Cosmos & Chaos
Robertson Museum
February 1 – April 30, 2004
Written by Albert Boime, Art Historian
University of California at Los Angeles
Then there is the case of the artist who questions the very existence of a Godhead and hence it's antithesis, boiling life down to an existential struggle of the individual. Mosner for example states: “God is nonsense; a primitive explanation for the obvious, life is a beautiful infinite nothing. I hate science, a compulsive dispassionate game. Currently science and technology solve problems and then enslave people.” Or further: “If humankind continues or ends (extinct) is of no consequence (sic). The universe is too diverse to care (dispassionate). It does not matter. What if humans are a hideous infection? I am a fighting cell in the war of decency, economic rights.” Despite Mosner's pessimism, he accepts some form of change through his art, and says, “I work at connecting with the soulful spirit of people through shared experience using beauty and experiment with craft.”
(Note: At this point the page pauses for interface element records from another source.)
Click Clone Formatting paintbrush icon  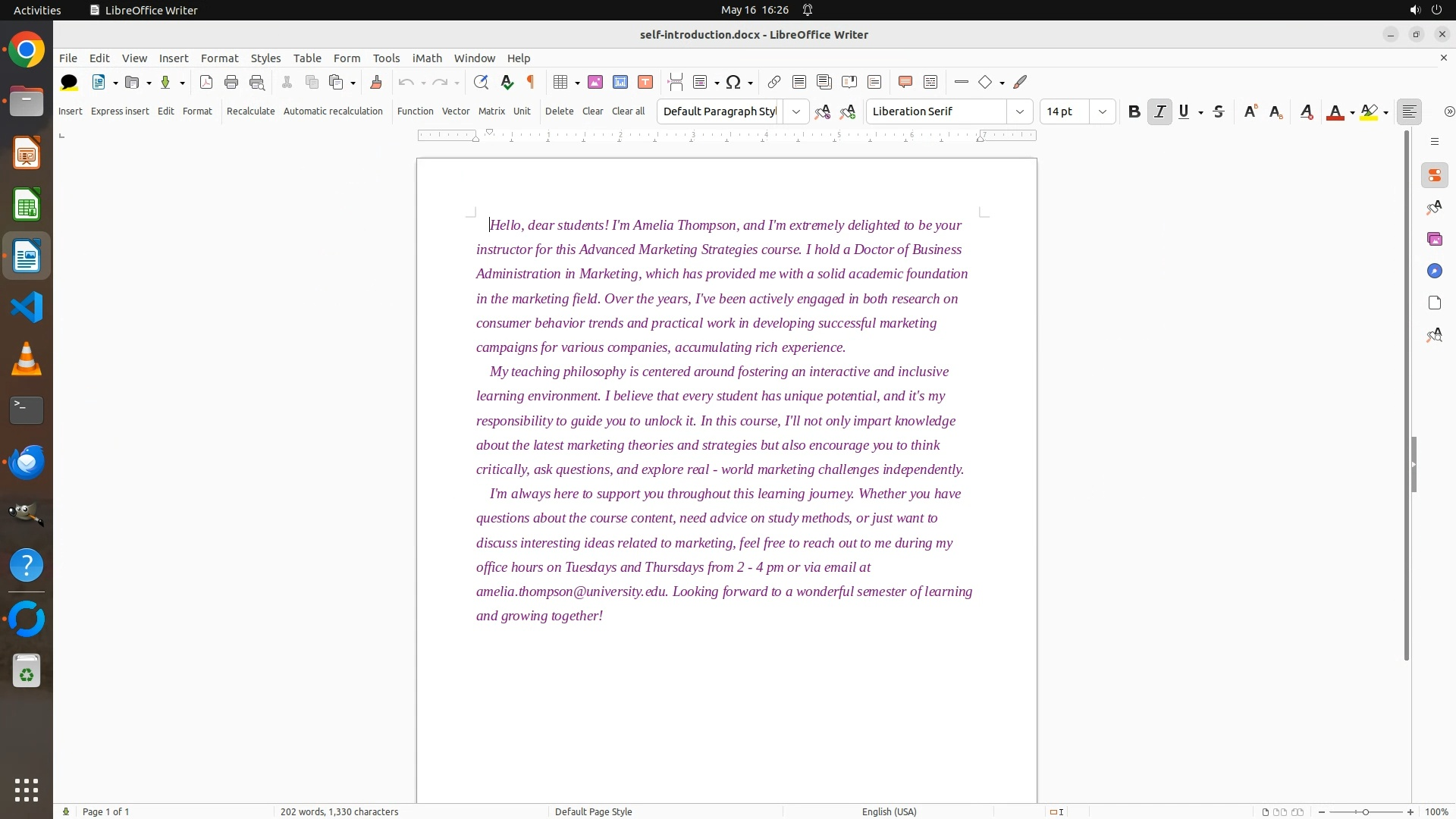click(375, 82)
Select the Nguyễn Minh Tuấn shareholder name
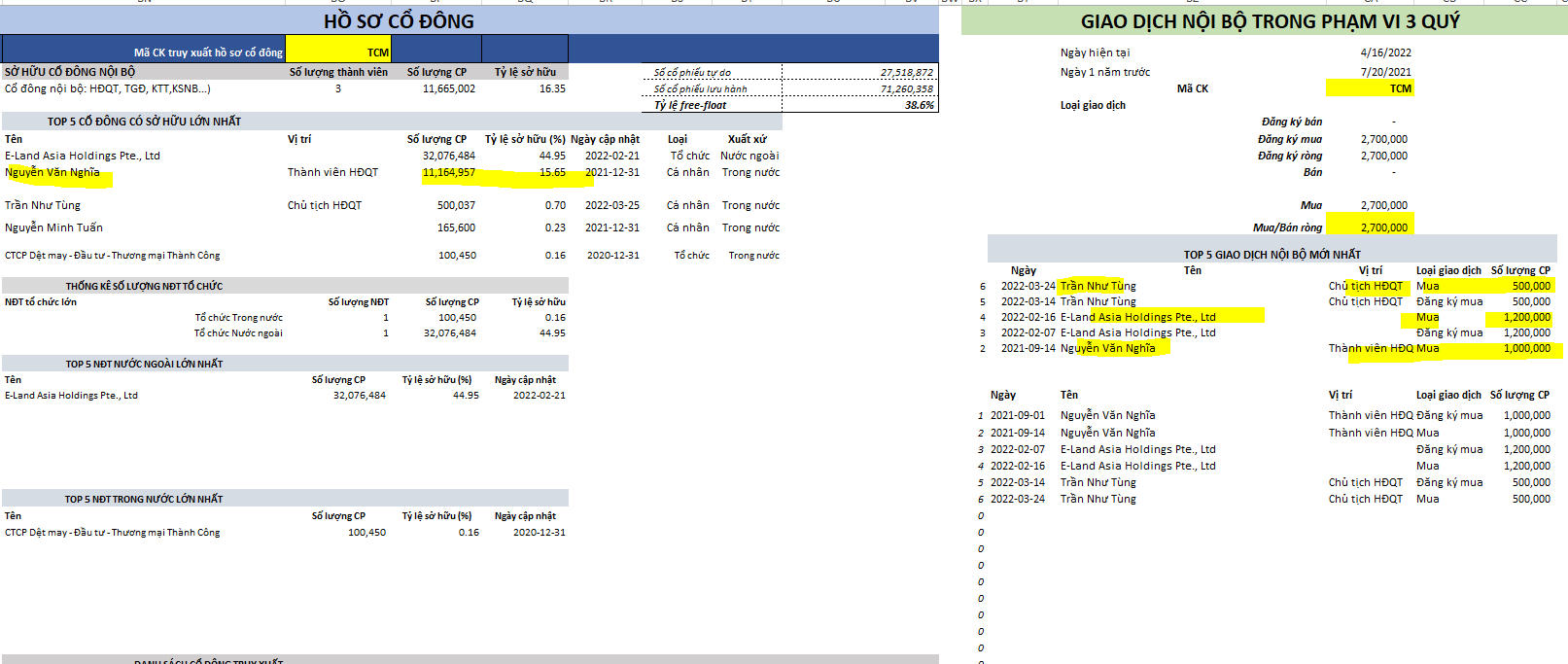 coord(53,227)
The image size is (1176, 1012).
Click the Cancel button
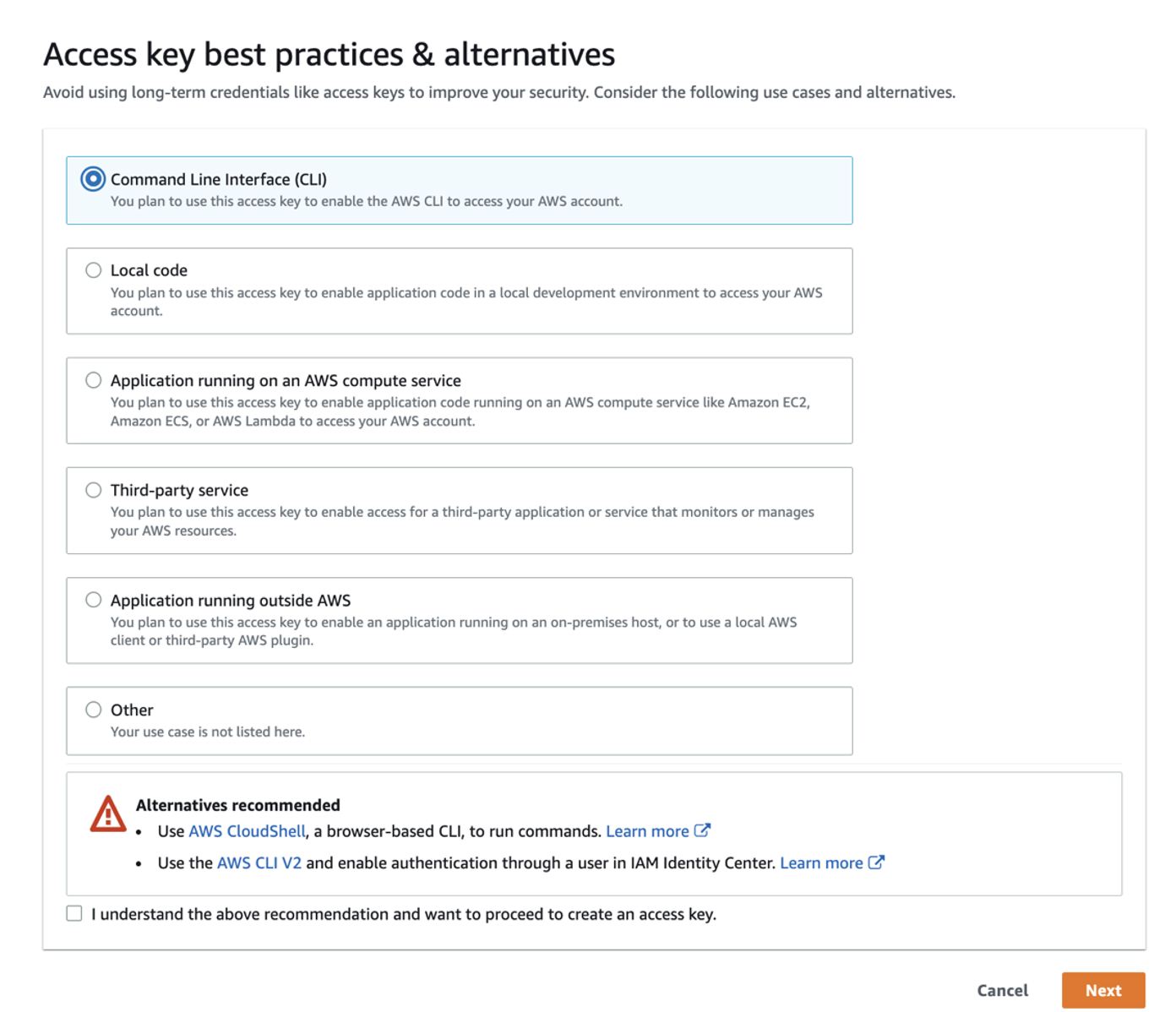pyautogui.click(x=1003, y=990)
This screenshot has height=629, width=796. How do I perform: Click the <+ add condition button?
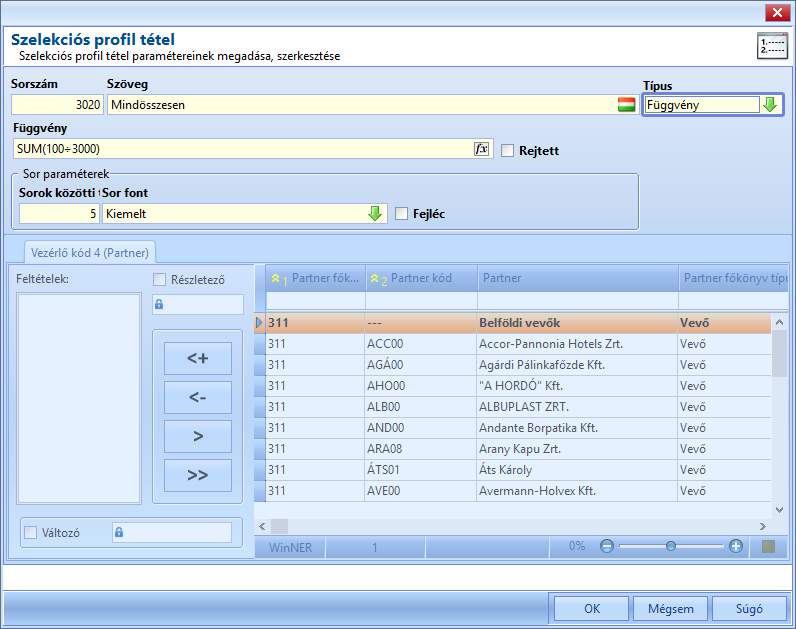point(198,358)
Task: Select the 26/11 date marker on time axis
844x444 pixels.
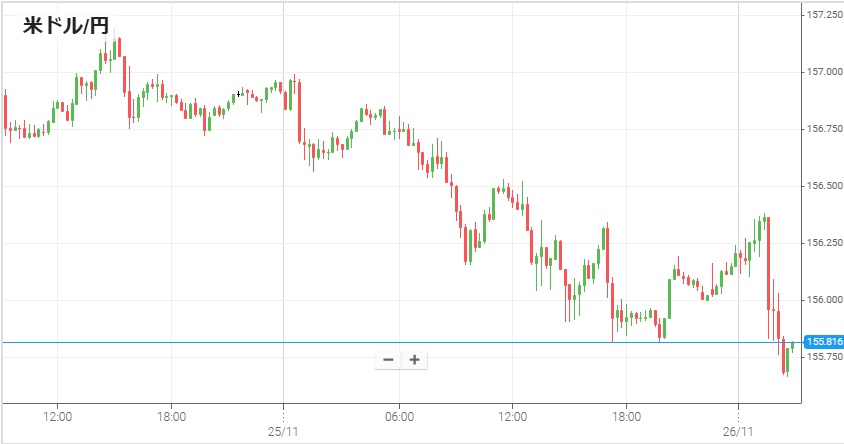Action: pyautogui.click(x=738, y=431)
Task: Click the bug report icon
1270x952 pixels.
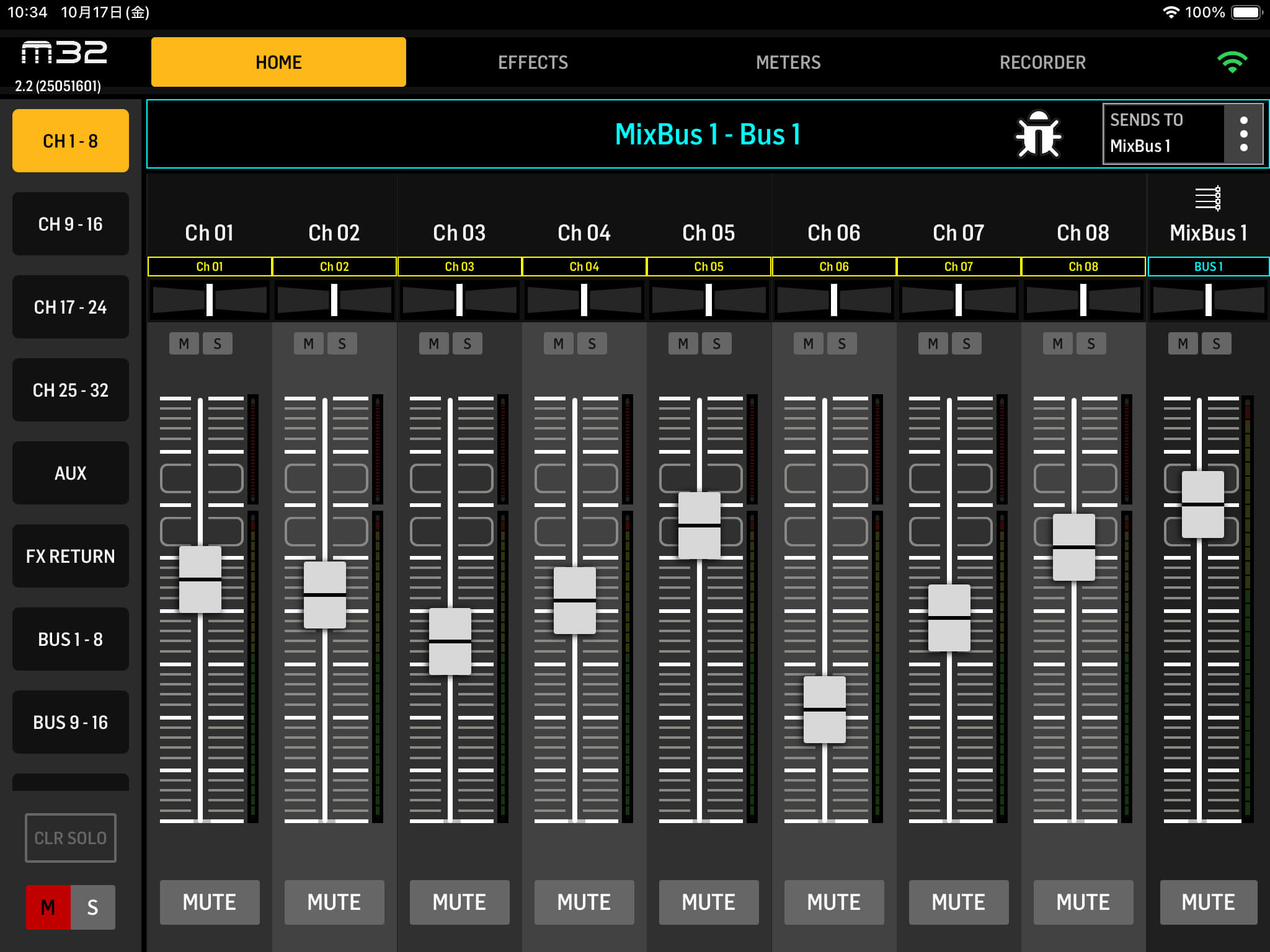Action: click(x=1038, y=134)
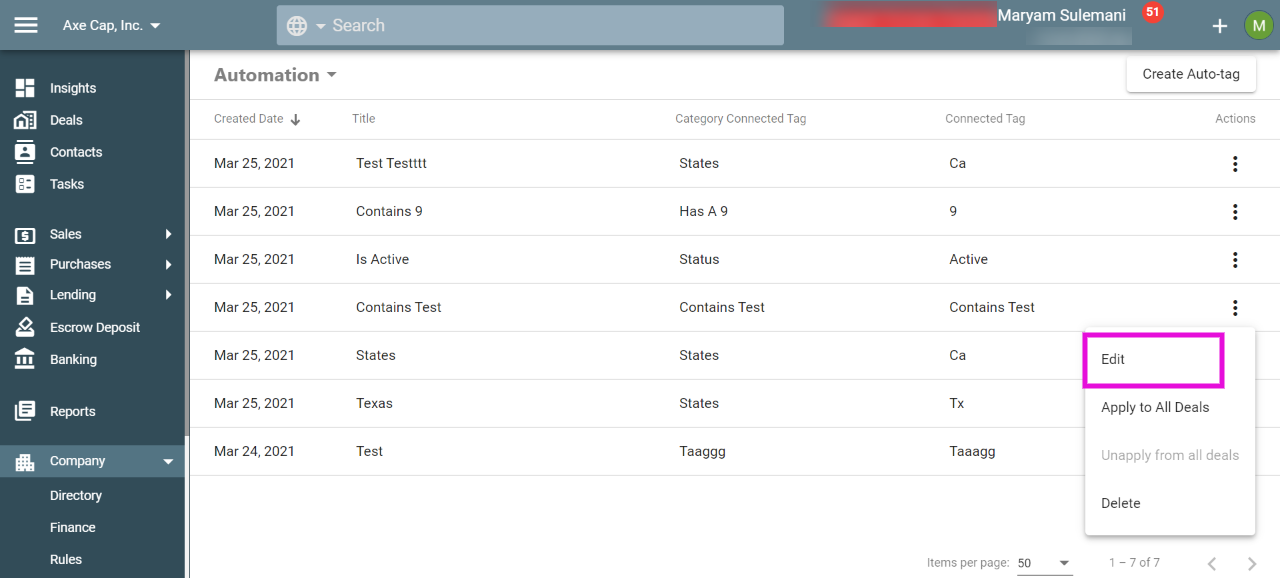Open the Automation title dropdown
1280x578 pixels.
tap(275, 75)
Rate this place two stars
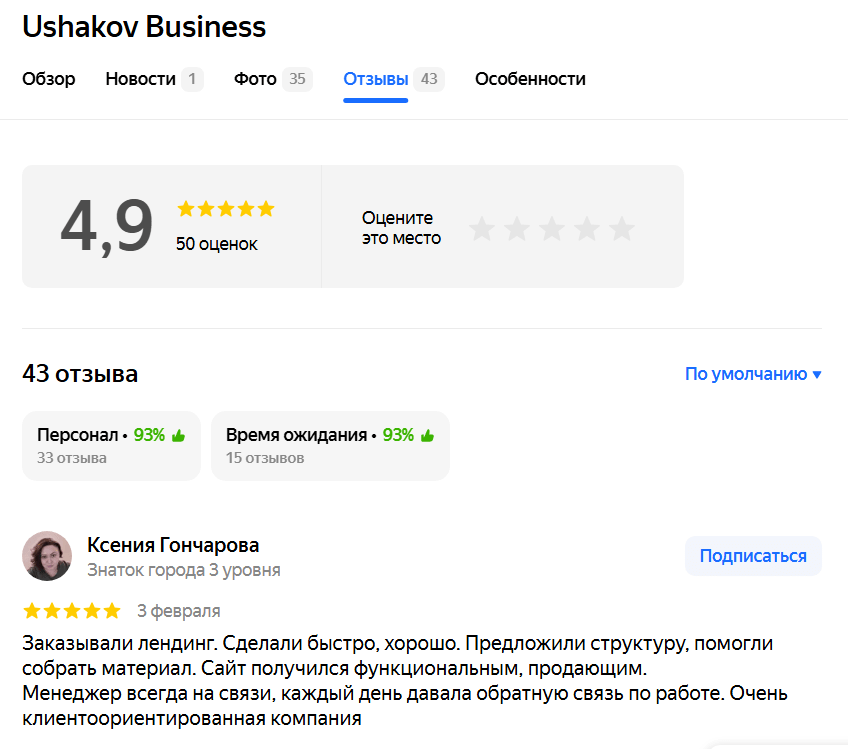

His two works Guard-Army of the Disenfranchised and Oozing Door both point to a loathing of the objective world and material substance. In the first, space is skewed and disorienting with a colossal object in the foreground, wrapped Man-Ray-like looms up abruptly and threateningly to confound the viewer's position, while in the second matter melts into viscous pools, again confounding the perspectival scheme while keeping conventional detail. Here he suggests the phrase from the Communist Manifesto that, “All that is solid melts into air,” leading us to doubt our senses and question reality and the mystification of experience. The apertures in the door of Guard-Army of the Disenfranchised resemble bullet holes, and the wrapped object of a person in a body bag, the frames of pictures unloosed from their moorings all combine to express the utter desolation of the forgotten people, the “disenfranchised.”